Copper prices surged by 2.08% to settle at 801.45, driven by concerns over potential supply disruptions as a strike at BHP’s Escondida copper mine in Chile, which accounts for more than 5% of global copper supply, threatened to create a significant deficit in the market. Other copper mines in Chile also face unresolved wage negotiations, adding to the supply concerns and keeping the market on edge. On the demand side, better-than-expected U.S. economic data alleviated fears of an imminent recession, supporting copper prices. Market participants are still betting that the Federal Reserve will begin cutting interest rates in September, as inflation pressures ease.
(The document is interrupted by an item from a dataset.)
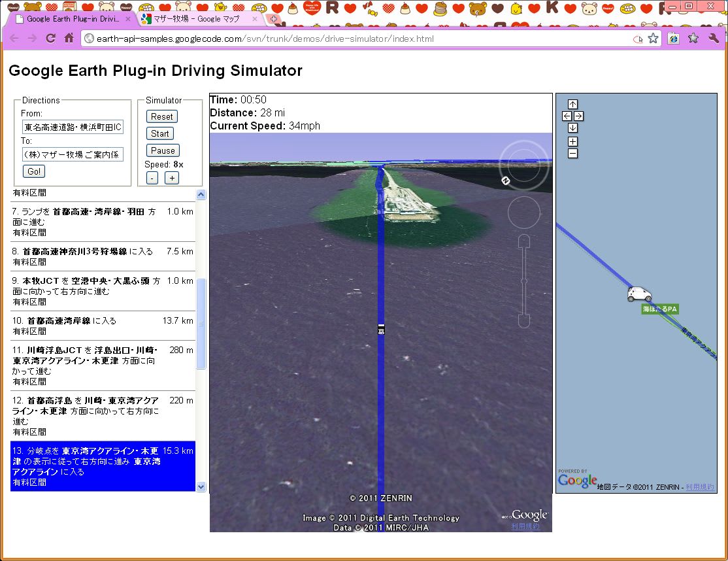Click the north compass marker in Earth view
This screenshot has width=728, height=561.
[x=505, y=180]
However, signs of weak demand from China, the world’s largest copper consumer, continued to weigh on sentiment. China's industrial production grew less than anticipated in July, and the latest manufacturing PMI reports indicated deteriorating operating conditions, further clouding the demand outlook. Copper inventories monitored by the Shanghai Futures Exchange fell by 8.4% from last Friday, reflecting tighter supply. Meanwhile, China's refined copper production in July increased by 7% year-over-year, reaching 1.1 million metric tons, according to the National Bureau of Statistics. Despite the higher production, China's unwrought copper imports decreased by 2.9% in July compared to the previous year, underscoring subdued demand.
Technically, the copper market is experiencing short covering, with open interest dropping by 13.13% to 11,364. Copper prices are currently supported at 795.7, with a potential decline testing 789.7 levels if this support is breached. On the upside, resistance is expected at 805.3, and a move above this level could see prices testing 808.9.